We woke to the sound of rain and as I hurried to my morning shower I discovered the clouds we had watched the night before had settled on Cherbourg. At home, in a place that sometimes borders on desert we speak glibly of “a gentle mist.” Here was a mist so thick that you breathed more water than air. Sunlight at 8 in the morning had virtually disappeared behind a wall of gray and to move was to become soaked. Earth, sky and ocean had blurred their boundaries over our campsite that morning. In truth it was beautiful, a primal experience, like the mist of chaos out of which everything was formed. I could have stayed in it for hours. This is what we so felt the lack of in our landlocked home. But it made lousy biking weather.

We bundled ourselves well in our rainproof gear, shook off our tent as well as we were able, loaded the bikes and set off. We biked back into the heart of Cherbourg and returned to the change office to change more money. This time the man at the counter was less than impressed by her lack of French. We also stopped at the hypermarket to refuel our empty bellies. Heather shopped while I waited.

I tried to write but every time I opened the journal the skies opened in sympathy, so I gave up and watched as the local fishermen loaded their nets in their boats. Each net ran down almost the length of the inner city quayside. When they haul those through the water they must depopulate everything around them. Watching them I know, intellectually, that it must be backbreaking work for little pay and no respect, a hard life on the waves. But it seemed so perfect, so romantically in tune with earth and ocean that I wanted to go over and ask for a berth aboard ship.

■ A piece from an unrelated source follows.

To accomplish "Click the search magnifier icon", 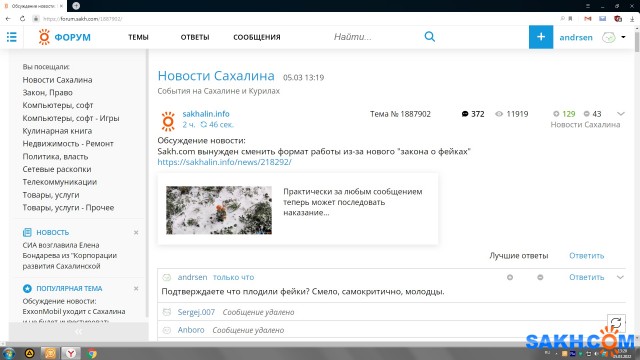I will tap(429, 37).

Did our ancestors feel the loss when they left the ocean? Or did they see it as an escape from a world of danger and horrors that even now we can only pass through or over? Was it we, or was it the dolphins and the whales who were truly the intelligent ones? The ocean is a three dimensional universe, every direction a possibility. Our minds, developed for the flat plains and for the surfaces of mountains whose sides we can rarely separate from, are not capable of existing in a fully three dimensional world for long spaces of time. We can fly in three dimensions, but we must land, we can dive but eventually we must surface. We are trapped in a world with entire directions barred to us by the limitations of mind and body. Is it any wonder that people long for the ocean?

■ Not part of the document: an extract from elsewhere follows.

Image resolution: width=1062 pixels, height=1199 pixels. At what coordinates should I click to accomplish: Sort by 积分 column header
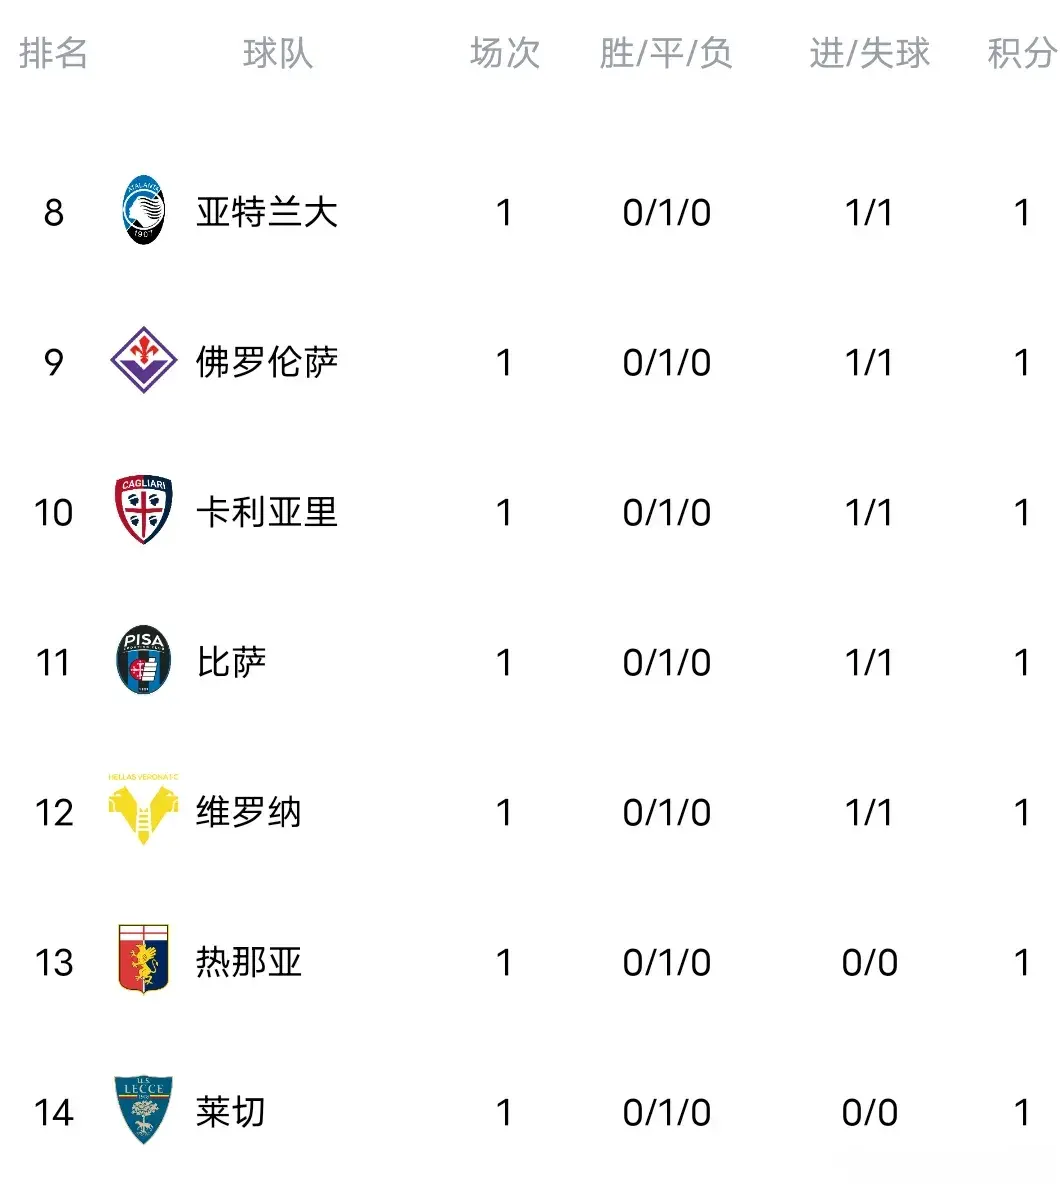tap(1022, 54)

After eating we turned our backs on the ocean, at least for a while and began the climb up into the Cotentin Peninsula. Cherbourg was built into a hillside we were not yet ready to scale on bikes so we dismounted and pushed. We passed into the ugly high rises we had seen from the water and their bases were no less so. H.P Lovecraft always wrote of the horror evoked by lushly overgrown spaces filled with green growing things that fill one with a sense of foreboding. I could never understand what he meant. Why should plants, trees and shrubs be harbingers of evil? Instead they should be things of good, signs of life. But there were patches of green as we left Cherbourg that drove his meaning home to me. Here in the centre of a city, parkland should be beautiful and organized, well cared for and tended. But as we climbed out of the city we passed these spaces filled with lush, over fertile greenery, growing together in such a tangle that would have been impassable should anyone have tried. Untended seems to indicate a laissez fair attitude that hinted as a moral lassitude. If someone does not even care about tending something like a park, why would they care about more important matters? At least the tangled brush of Cherbourg granted me some insight into Lovecraft’s way of thinking.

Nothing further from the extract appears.